While the Loudoun County tax rate may be declining, many homeowners could receive higher real estate property tax bills this spring due to rising assessments.
The value of the county’s taxable real estate climbed 6.6 percent from a year ago to $77.7 billion, Revenue Commissioner Robert Wertz Jr. told the Board of Supervisors on Feb. 6. That included new construction and lots — the increase was 3.4 percent without those.
Real estate or “real property” in Virginia is assessed at 100 percent of its fair market value. Real property tax bills are based on the assessment and the property tax rate, which is set annually by the Board of Supervisors.
While the average single-family detached home saw its value rise by 2.4 percent, some experienced larger increases. For instance, a 2,750-square-foot home in Ashburn rose by 3.1 percent to $603,820 after a 2.2 percent jump in 2017. The average value of townhomes crept up a little more at almost 4 percent.
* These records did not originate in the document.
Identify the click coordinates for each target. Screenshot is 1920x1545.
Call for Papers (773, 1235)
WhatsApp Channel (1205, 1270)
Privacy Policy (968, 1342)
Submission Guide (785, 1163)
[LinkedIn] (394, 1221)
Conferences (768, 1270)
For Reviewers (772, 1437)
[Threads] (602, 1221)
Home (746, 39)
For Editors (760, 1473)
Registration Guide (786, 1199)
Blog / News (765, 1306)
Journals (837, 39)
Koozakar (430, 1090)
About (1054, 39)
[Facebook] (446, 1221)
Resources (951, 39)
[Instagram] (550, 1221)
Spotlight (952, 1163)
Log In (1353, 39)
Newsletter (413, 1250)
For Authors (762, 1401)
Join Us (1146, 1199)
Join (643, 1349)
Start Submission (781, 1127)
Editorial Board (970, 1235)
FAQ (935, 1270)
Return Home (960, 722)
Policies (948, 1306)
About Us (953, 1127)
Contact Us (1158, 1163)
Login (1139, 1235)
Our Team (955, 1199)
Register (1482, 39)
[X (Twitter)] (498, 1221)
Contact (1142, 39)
Meanwhile, the value of commercial and industrial property rose by 10 percent over 2017 to $15.6 billion, according to county figures. About 18 percent of Loudoun’s real estate is commercial, while two-thirds is considered residential — single-family homes, townhomes and condos.
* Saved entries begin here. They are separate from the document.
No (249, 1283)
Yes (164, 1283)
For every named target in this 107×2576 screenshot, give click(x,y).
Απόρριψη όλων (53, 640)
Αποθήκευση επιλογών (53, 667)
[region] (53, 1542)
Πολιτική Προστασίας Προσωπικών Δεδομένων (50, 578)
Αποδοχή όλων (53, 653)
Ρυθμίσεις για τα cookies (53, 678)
Another 3 percent is multi-family, which is considered nonresidential since it’s often owned by large companies as a business or investment even though people live there and pay taxes factored into rent. Some 8 percent is tax exempt like churches and public buildings.
While Loudoun has a higher percentage of nonresidential property than some counties such as Fairfax, it ranks behind others like Arlington. Officials have worked for years to increase the share of commercial property since it generally costs less in services than residential property.
If nonresidential assessments represent a low share of a county’s total property base, homeowners “typically need to pay more in property taxes each year just to maintain existing levels of service,” a report by the George Mason University Center for Regional Analysis says. “Jurisdictions that are not able to increase the taxable value of their commercial, multifamily, and industrial land must place a greater burden on homeowners, cut spending on public facilities and services, or do both.”
Loudoun data centers saw a big valuation jump in the past year — 35 percent — to $3.05 billion. Retail, the largest commercial category, increased by 10 percent to $3.5 billion. The third-highest sector, office, nudged up 4 percent to $2.6 billion.
Last year, the Board of Supervisors approved a 2-cent property tax cut to $1.125 per $100 in assessed value to fund the county’s $2.5 billion budget. The rate is still higher than the median real estate figure for Virginia counties of $1.07 per $100.
County Administrator Tim Hemstreet presented on Feb. 14 three scenarios for the fiscal 2019 budget based on an equalized tax rate of $1.09 per $100 of assessed value and rates at $1.10 and $1.08. The equalized rate takes into account average real property assessment increases.
The proposal at the $1.09 rate provides for an increase of $53.5 million to the school district over fiscal 2018. The school district is requesting about $10.8 million more than that and would receive an additional $8.2 million at the $1.10 rate. The difference would widen at the $1.08 level.
The school district gets about two-thirds of its funding from the county, which will consider the increased funding request along with other budget matters. Public hearings on the 2019 budget are slated for Feb. 27 and March 1 and 3. The board plans to adopt a budget by April 3.
Printed notices of new property assessments started being mailed on Feb. 2, while actual bills will be sent later. Assessments can also be checked on the county website. Payments are due June 5 and Dec. 5.
Property owners who believe their assessments are wrong can challenge them by filing an application to review online at www.loudoun.gov/reaa by March 5. Mail-in forms can be obtained at county libraries, community centers and other public buildings. After March 5, appeals can be made to the Board of Equalization.
“We urge people who [challenge assessments] to get their applications in early,” Wertz said.